=== Provided records ===

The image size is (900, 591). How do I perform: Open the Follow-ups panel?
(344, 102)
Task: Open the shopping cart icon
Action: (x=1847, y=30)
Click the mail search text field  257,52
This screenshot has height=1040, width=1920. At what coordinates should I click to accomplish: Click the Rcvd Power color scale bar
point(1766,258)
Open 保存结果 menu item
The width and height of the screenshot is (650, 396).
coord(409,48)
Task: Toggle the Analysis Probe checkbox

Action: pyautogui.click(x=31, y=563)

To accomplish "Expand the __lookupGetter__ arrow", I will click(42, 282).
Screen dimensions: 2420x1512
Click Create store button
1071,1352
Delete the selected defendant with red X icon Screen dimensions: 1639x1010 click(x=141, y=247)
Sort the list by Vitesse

===

Extract, exactly, the lines above that begin at the line containing "Screen dimensions: 2420x1512" and end at the final line of the records; add no other text.

> **Result**:
Screen dimensions: 2420x1512
Click Create store button
1071,1352
Delete the selected defendant with red X icon Screen dimensions: 1639x1010 click(x=141, y=247)
Sort the list by Vitesse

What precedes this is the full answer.